面白そうにクスクスと笑った薫さんの綺麗な笑顔を見つめながら、興奮気味にそういえば、彼女は目を細めて、それじゃあ次の土曜日に、といってアメを一つくれた。



「なんだい、遊園地に?」
「はい...!!」
「朱理、イツノ間ニ彼氏がデキタンダヨ」
「彼氏なんかじゃないですよ!!」
「むしろ彼氏じゃないのかい...」

薫さんにもらったアメを口に含みながら、お店の準備をする。薫さんに遊園地に誘われたことをいえば、カウンターで仕込みをしているお登勢さんが呆れた顔をしながらそう呟いた。カウンターに座ってるキャサリンさんは、仕事をしろとお登勢さんに頭を叩かれて立ち上がり、ニヤニヤ笑っていた。

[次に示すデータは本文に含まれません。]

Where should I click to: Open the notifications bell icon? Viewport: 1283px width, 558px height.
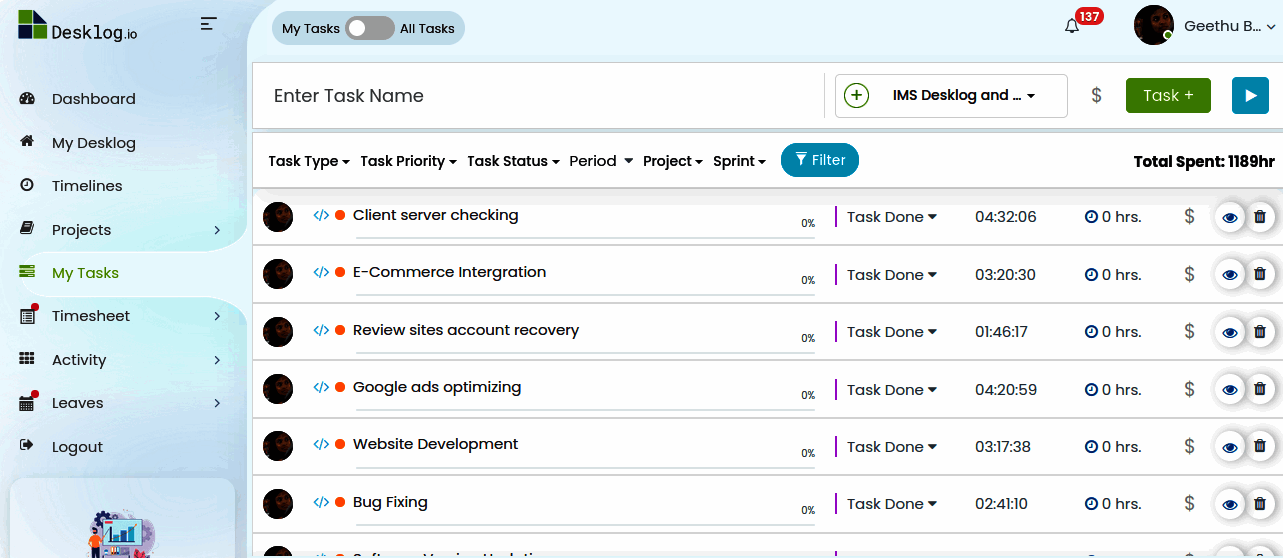pyautogui.click(x=1072, y=27)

「イーヤオカシイデスヨお登勢サン。モシカシタラ嘘ツイテルノカモシレマセーン」
「キャサリンさん!!本当に彼氏なんていませんってば...!!」


からかうようにそう言ってくるキャサリンさんにそういえば、お登勢さんはため息をつきながら「手を進めな」と言ってきた。その言葉に、私たち二人は慌てて手を動かして掃除を進める。

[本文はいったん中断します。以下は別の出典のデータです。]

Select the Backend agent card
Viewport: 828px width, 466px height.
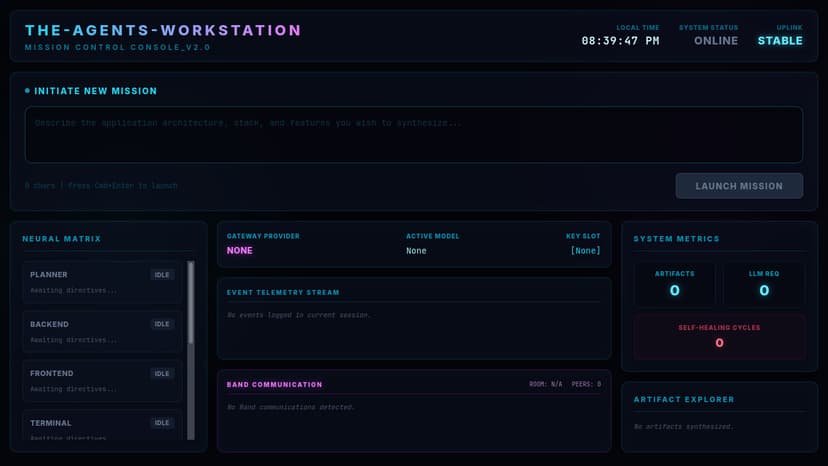(102, 331)
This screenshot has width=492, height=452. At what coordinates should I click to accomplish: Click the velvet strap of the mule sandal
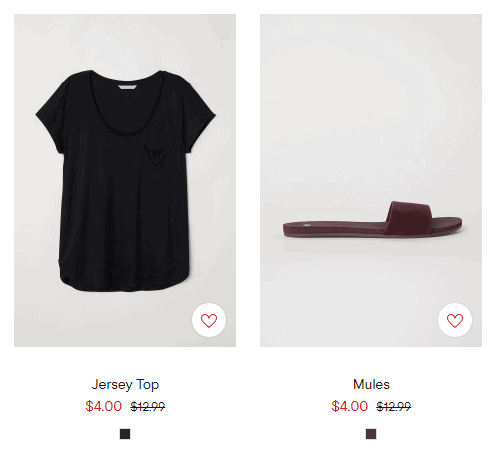[x=409, y=217]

「彼氏だろうとなかろうと、気をつけて行ってくるんだよ」


お登勢さんは私の方をちらりと見て、優しい笑顔を浮かべながら、そう言ってくれた。


「はい..!!」


初めてのお友達と、初めての遊び。
こんなにもウキウキするのなんて久しぶりで、遠足前の小学生のように私は眠れない日々を過ごしたのだ。